Task item: Output, word for word and without pictures, the lines from the one containing "Screen dimensions: 1400x846" through the final line of the listing below.

Supplied records:
━━━━━━

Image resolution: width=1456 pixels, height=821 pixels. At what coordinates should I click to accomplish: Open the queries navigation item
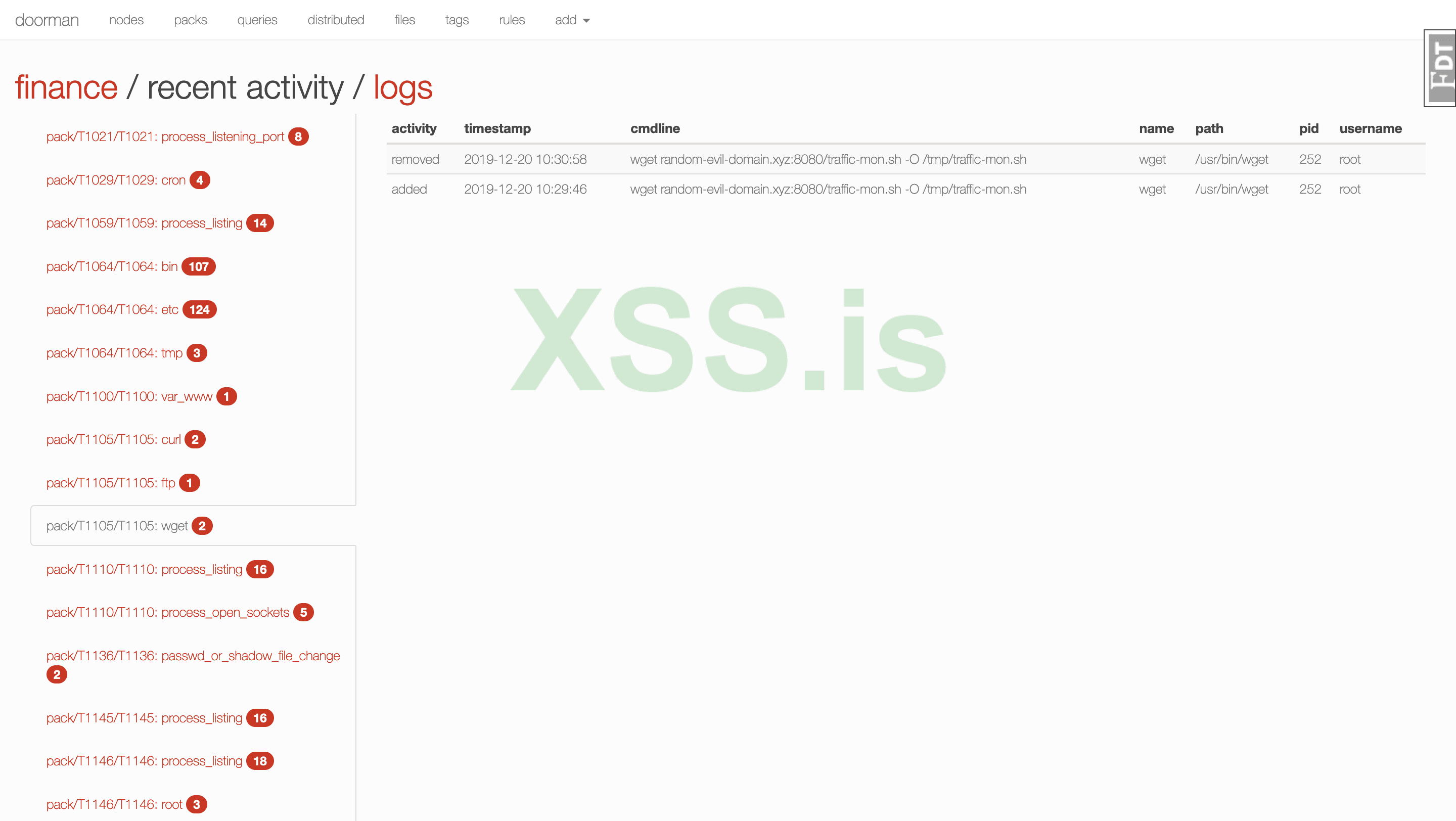257,20
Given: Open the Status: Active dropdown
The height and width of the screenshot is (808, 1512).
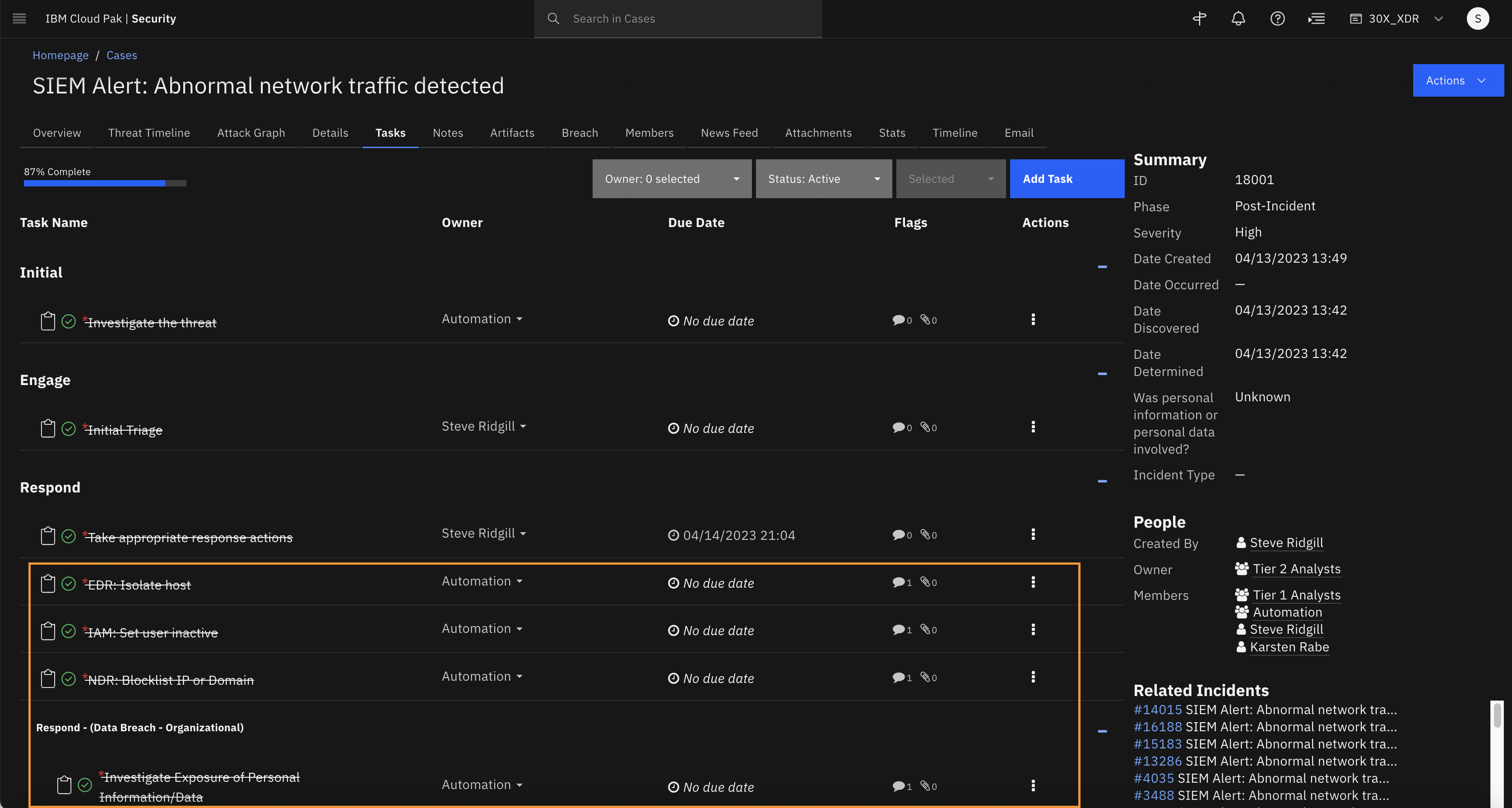Looking at the screenshot, I should (x=824, y=178).
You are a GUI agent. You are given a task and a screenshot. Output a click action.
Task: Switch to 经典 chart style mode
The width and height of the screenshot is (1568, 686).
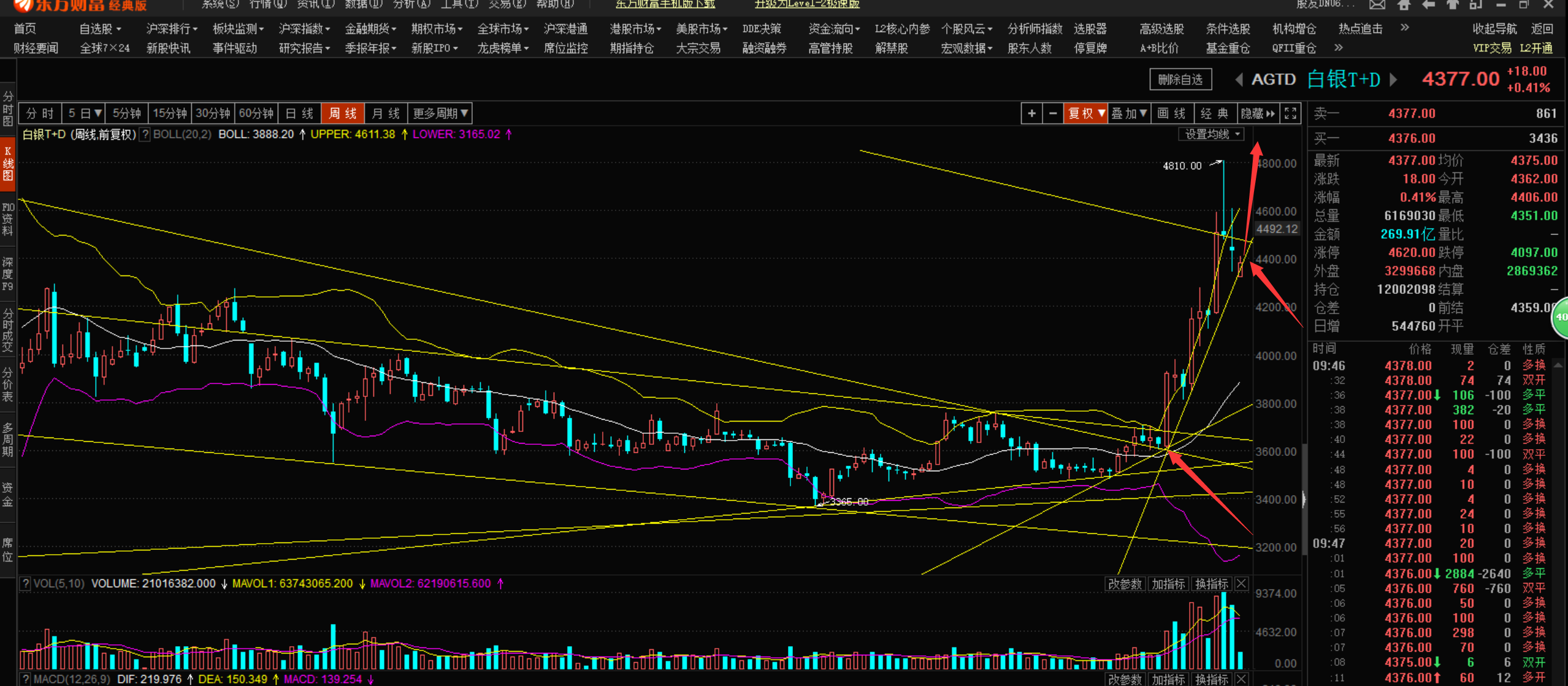(1215, 113)
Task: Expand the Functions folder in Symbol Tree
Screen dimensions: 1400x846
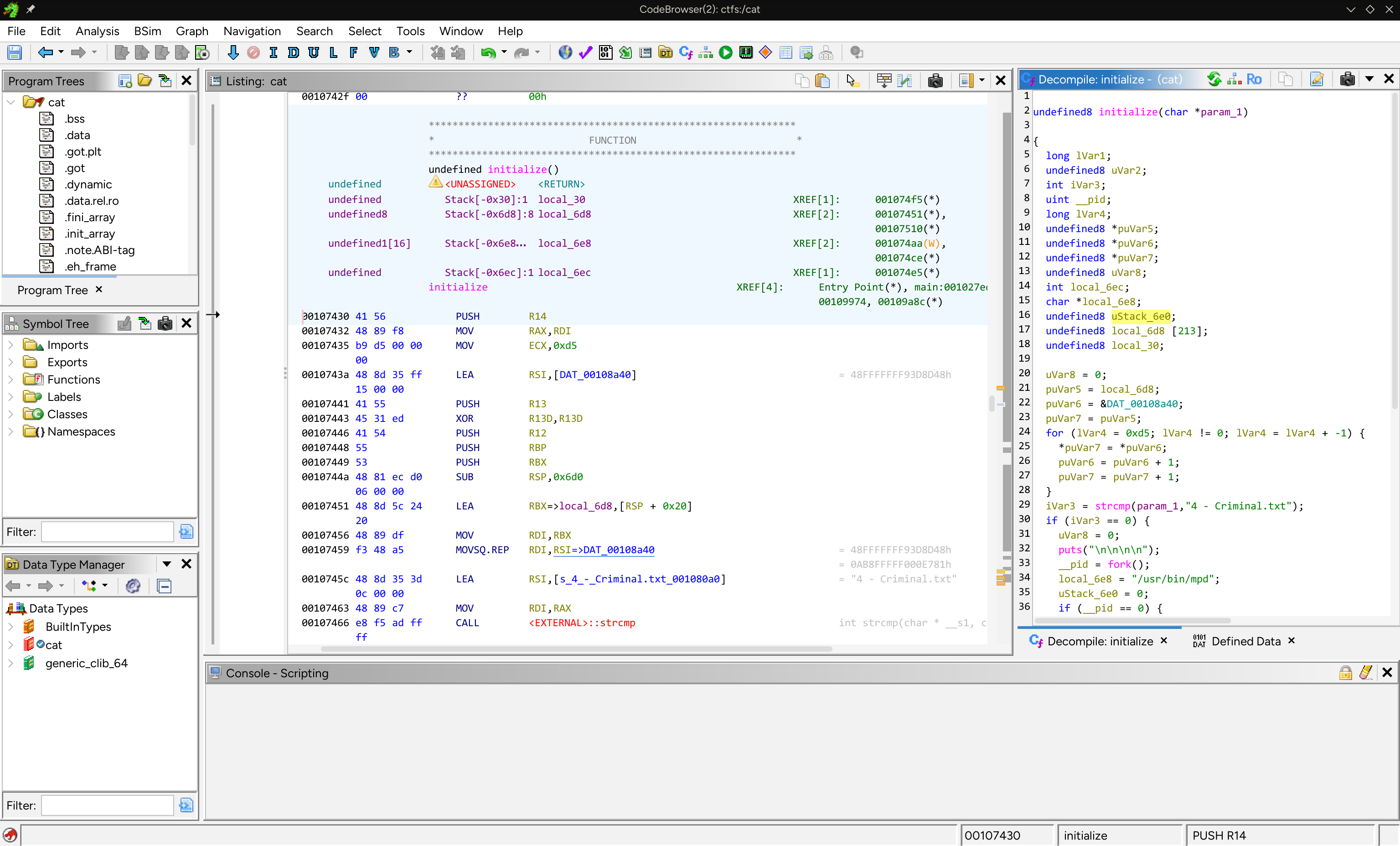Action: tap(10, 379)
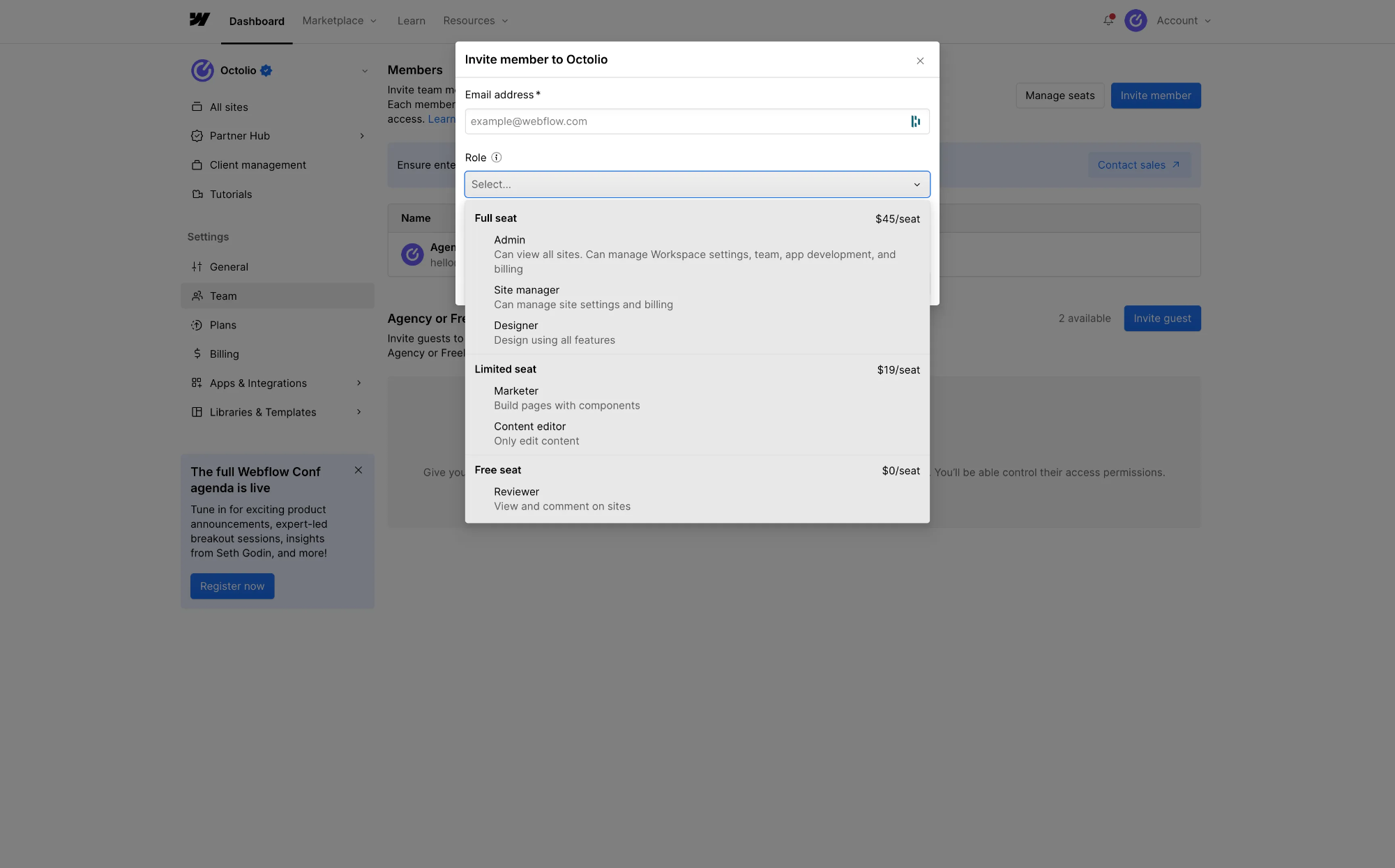Close the Invite member dialog
The height and width of the screenshot is (868, 1395).
click(x=920, y=61)
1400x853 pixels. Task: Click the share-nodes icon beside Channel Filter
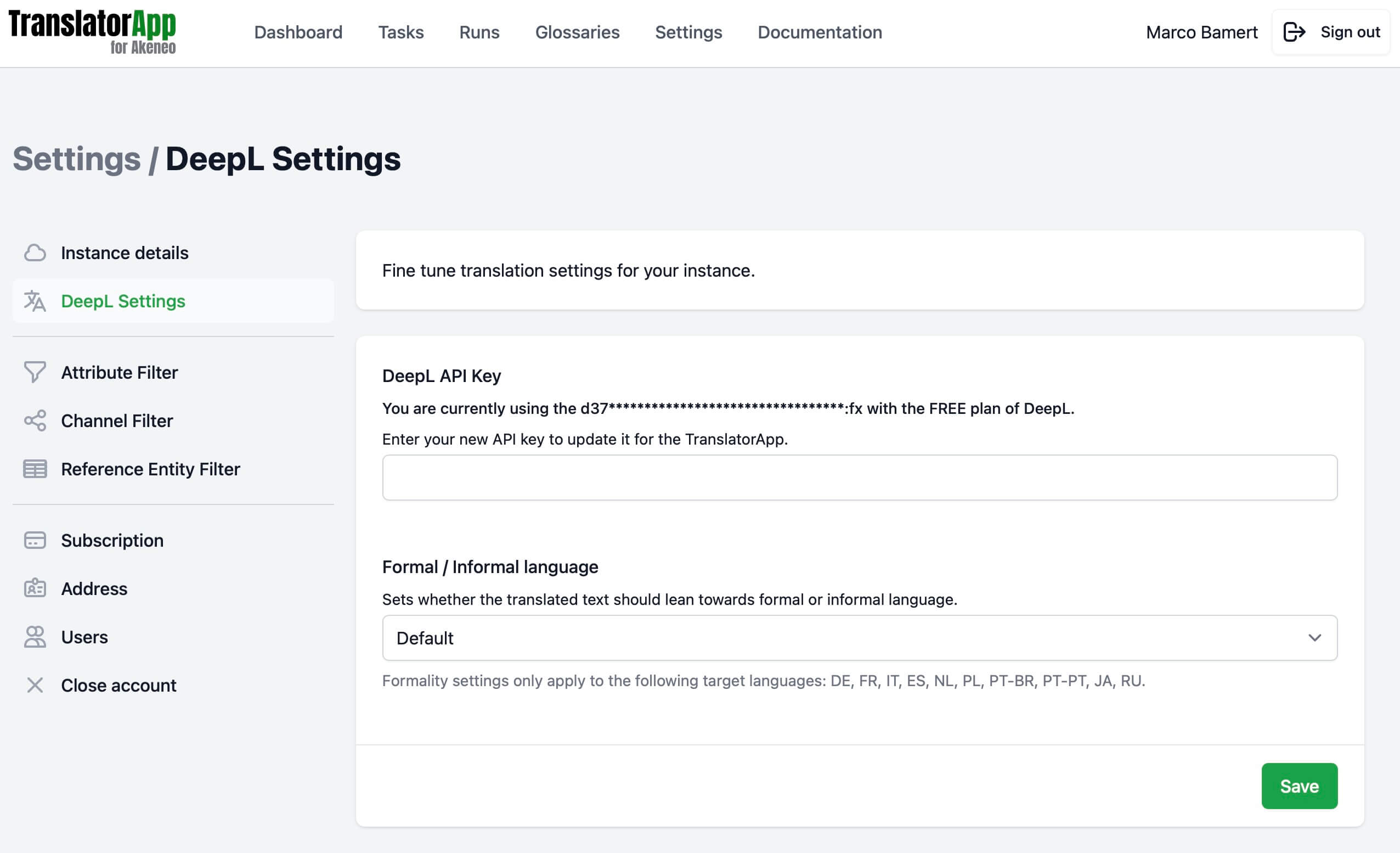click(x=35, y=421)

━━━━━━

Solution to the exercise:
Screen dimensions: 1400x846
Action: tap(10, 379)
Close the Invite member dialog
The height and width of the screenshot is (868, 1395).
click(x=920, y=61)
1400x853 pixels. Task: Click the share-nodes icon beside Channel Filter
click(x=35, y=421)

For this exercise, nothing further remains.